Continuous generalization of Clarkson–McCarthy inequalities

Let $G$ be a compact abelian group, let $\mu$ be the corresponding Haar measure, and let $\hat G$ be the Pontryagin dual of $G$. Further, let $C_p$ denote the Schatten class of operators on some separable infinite dimensional Hilbert space, and let $L^p(G;C_p)$ denote the corresponding Bochner space.
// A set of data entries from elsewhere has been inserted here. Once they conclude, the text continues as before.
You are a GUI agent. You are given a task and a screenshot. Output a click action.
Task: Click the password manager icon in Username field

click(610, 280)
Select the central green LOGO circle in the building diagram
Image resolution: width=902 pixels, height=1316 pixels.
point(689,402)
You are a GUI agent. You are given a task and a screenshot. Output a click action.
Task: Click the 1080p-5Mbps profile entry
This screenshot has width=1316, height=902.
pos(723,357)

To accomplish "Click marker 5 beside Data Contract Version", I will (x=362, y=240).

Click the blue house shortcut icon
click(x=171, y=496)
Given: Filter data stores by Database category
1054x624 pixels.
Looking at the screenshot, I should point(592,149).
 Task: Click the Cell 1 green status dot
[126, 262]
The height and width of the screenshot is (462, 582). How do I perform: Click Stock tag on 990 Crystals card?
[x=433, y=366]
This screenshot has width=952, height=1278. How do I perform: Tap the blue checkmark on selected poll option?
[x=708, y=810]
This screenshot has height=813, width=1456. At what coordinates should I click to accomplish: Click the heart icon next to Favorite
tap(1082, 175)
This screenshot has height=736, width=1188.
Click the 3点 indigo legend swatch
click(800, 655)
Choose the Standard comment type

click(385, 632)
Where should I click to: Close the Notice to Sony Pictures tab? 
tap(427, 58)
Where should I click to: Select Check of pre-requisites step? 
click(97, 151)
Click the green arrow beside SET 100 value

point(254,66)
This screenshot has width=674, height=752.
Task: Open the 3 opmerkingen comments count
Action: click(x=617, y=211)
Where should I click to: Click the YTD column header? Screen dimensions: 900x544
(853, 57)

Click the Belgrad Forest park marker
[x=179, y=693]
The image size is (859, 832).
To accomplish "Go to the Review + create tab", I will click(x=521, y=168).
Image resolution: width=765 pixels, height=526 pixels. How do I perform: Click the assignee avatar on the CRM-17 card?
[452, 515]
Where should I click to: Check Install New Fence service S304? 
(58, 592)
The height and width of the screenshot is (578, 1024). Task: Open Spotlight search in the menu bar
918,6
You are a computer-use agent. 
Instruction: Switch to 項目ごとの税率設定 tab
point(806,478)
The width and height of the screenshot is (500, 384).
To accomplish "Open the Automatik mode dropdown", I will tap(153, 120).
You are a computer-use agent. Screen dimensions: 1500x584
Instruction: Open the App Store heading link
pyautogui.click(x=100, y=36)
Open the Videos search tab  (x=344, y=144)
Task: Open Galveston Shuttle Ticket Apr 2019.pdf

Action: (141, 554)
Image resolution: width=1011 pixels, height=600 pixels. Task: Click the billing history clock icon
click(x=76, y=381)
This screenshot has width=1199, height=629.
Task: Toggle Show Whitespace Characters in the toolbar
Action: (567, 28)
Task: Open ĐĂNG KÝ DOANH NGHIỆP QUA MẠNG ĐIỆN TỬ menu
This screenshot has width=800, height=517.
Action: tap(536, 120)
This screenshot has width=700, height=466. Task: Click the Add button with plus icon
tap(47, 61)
If $G\ni\theta\mapsto A_\theta$ is the mapping belonging to $L^p(G;C_p)$ then, $$\sum_{k\in\hat G}\left\|\int_G\overline{k(\theta)}A_\theta\,\mathrm{d}\theta\right\|_p^p\le\int_G\|A_\theta\|_p^p\,\mathrm{d}\theta,\qquad p\ge2$$ $$\sum_{k\in\hat G}\left\|\int_G\overline{k(\theta)}A_\theta\,\mathrm{d}\theta\right\|_p^p\le\left(\int_G\|A_\theta\|_p^q\,\mathrm{d}\theta\right)^{p/q},\qquad p\ge2.$$ $$\sum_{k\in\hat G}\left\|\int_G\overline{k(\theta)}A_\theta\,\mathrm{d}\theta\right\|_p^q\le\left(\int_G\|A_\theta\|_p^p\,\mathrm{d}\theta\right)^{q/p},\qquad p\le2.$$ If $G$ is a finite group, the previous comprises several earlier obtained generalizations of Clarkson-McCarthy inequalities (e.g. $G=\mathbf{Z}_n$ or $G=\mathbf{Z}_2^n$), as well as the original inequalities, for $G=\mathbf{Z}_2$. Other related inequalities are also obtained.